Students, faculty and volunteers gathered at Stewartfield on Spring Hill College’s campus to celebrate Cultural Night and learn about different cultures in September.
The welcoming and friendly environment was decorated with flags from different countries all over the halls and tables to emphasize the various cultures represented at the event. As people arrived and intermingled with each other, food from various cultures was served for everyone to enjoy. The dishes were prepared by people in the Mobile community. By eating various dishes from other countries, participants felt as though they were truly experiencing different cultures.
Once everyone finished eating, the attendees went outside for a talent show in which many participants showcased their cultures through song and dance. One of Dwell’s own volunteers, Georgette Munezero, performed a dance from her home country Rwanda. Also, a Columbian family sang the national anthem of Columbia together. While the adults sang and danced, the children played soccer and volleyball with volunteers. Later, there was a piñata for the kids to attempt to break open in hopes of getting candy.
Whether they attended Cultural Night for the first time or returned as a volunteer, participants had a good time playing games with kids, indulging in food from various cultures and singing and dancing to music from all around the world. Participants agreed that the best way to approach an event such as Cultural Night is to come without prejudices and be ready to learn about different cultures. Lauryn Bass, a volunteer with Dwell and first-timer at the event, said, “You get more out of it if you come with an open mind.” Through all the diverse activities offered at the event, people left feeling they had experienced a small part of a new culture in one night.
The night instilled a great sense of community, as it was meant to be an evening in which different people and groups could come together and share the diverse cultures that make up the Mobile community. Another Dwell volunteer, Carolina Taquechel, said that she saw “a Columbian family with a Rwandan family with a family from Iraq all dancing together and celebrating each other…” She also mentioned that they taught each other songs and dances from their cultures, in which community was formed.
Organizations Dwell Mobile and Jesuit Refugee Service Action Team partnered to make this third annual Cultural Night happen. According to Dot Brown, president of the Jesuit Refugee Service Action team, Dwell Mobile is a non-profit organization in Mobile that works to build relationships with families that have been resettled in Mobile and help them with any needs. Some of these needs include ESL classes, driving classes, Citizenship classes, GED classes, and friendships. Brown said Dwell is an off-campus organization that a with which many students volunteer, and some of those same students are also in the JRS Action Team. The JRS Action Team is an on-campus organization that works in advocacy and education of the refugee crisis.

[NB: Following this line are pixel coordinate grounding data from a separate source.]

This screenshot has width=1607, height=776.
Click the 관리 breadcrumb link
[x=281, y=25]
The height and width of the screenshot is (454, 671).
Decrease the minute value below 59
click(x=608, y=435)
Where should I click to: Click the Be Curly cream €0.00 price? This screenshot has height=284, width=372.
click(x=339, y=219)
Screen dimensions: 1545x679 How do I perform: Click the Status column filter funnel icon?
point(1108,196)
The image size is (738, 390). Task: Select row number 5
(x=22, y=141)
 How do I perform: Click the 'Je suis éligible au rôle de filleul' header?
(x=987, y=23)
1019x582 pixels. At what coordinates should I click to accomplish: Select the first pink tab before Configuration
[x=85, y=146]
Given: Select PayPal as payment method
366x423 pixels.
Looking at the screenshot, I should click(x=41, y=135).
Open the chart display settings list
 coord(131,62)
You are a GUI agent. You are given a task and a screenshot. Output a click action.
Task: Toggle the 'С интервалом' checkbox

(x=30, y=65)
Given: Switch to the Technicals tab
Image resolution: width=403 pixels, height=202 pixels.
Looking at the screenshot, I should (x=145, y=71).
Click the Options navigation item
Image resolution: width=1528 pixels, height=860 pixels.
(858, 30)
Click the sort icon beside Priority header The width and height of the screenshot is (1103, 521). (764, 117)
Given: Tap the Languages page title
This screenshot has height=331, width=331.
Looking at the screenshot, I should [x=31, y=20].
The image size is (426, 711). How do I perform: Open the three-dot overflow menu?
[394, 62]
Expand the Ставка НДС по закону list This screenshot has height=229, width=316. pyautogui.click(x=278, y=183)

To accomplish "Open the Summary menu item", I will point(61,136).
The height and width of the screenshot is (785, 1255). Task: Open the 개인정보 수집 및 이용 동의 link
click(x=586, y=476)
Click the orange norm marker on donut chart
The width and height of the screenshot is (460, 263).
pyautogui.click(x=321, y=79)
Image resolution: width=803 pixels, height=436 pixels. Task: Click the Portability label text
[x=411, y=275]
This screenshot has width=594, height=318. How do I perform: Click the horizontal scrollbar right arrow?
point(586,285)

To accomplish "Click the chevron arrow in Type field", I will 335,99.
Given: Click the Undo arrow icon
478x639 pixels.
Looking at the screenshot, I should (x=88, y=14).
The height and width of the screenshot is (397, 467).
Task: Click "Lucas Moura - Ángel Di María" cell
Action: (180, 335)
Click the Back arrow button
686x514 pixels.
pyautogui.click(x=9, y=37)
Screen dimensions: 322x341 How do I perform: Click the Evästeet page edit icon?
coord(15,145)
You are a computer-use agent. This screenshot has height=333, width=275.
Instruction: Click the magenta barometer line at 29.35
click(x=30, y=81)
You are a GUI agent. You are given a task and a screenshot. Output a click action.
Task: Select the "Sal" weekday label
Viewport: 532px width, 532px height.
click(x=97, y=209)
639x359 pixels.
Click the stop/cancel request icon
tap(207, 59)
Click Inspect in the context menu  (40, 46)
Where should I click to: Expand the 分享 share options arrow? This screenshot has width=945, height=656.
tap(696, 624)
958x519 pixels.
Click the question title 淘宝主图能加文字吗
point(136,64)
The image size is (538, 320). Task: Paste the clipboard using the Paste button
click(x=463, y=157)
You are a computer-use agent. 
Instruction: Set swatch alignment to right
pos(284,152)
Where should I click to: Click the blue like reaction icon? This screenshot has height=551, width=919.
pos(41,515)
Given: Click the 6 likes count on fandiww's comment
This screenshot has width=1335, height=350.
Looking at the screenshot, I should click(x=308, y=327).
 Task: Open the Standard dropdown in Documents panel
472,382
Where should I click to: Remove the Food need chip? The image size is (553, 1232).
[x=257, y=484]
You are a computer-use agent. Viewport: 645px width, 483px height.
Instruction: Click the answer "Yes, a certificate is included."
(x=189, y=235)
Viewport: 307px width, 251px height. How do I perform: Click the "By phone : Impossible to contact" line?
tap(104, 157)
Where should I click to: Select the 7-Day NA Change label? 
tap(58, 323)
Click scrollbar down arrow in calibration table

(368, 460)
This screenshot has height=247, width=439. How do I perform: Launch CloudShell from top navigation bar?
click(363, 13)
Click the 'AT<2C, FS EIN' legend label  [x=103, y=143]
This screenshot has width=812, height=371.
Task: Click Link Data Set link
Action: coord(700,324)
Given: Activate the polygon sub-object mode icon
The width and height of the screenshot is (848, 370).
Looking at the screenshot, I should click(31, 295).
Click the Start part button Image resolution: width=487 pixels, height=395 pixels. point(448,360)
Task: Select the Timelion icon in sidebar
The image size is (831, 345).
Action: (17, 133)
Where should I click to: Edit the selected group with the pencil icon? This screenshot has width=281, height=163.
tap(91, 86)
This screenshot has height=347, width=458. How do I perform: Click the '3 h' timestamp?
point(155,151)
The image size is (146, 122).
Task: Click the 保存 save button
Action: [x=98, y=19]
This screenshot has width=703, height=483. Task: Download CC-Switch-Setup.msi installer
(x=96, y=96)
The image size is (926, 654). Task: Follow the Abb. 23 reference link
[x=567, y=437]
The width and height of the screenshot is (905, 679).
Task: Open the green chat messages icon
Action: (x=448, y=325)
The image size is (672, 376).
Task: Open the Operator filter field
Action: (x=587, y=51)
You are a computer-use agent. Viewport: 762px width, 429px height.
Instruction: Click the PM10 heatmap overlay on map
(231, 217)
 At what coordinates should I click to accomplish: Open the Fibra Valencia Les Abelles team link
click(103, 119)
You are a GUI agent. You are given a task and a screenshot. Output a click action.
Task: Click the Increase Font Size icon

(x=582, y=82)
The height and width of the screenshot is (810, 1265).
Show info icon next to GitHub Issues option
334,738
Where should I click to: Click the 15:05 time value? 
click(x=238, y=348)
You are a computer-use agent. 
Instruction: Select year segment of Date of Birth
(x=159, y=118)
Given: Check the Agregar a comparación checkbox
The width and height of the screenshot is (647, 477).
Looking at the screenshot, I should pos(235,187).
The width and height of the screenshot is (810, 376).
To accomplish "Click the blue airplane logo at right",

The concept of Cultural Night was founded to help celebrate different cultures. This year, according to Brown, members really focused on spreading the word about Cultural Night to get more Spring Hill students to attend. Overall, this event was able to meet all of these goals. In fact, according to Brown, one family emailed Dwell Mobile back saying that seeing people come together and build relationships at Cultural Night helped them feel welcome. For those who could not make it, there will be a chance next year to celebrate cultures with fellow students and volunteers.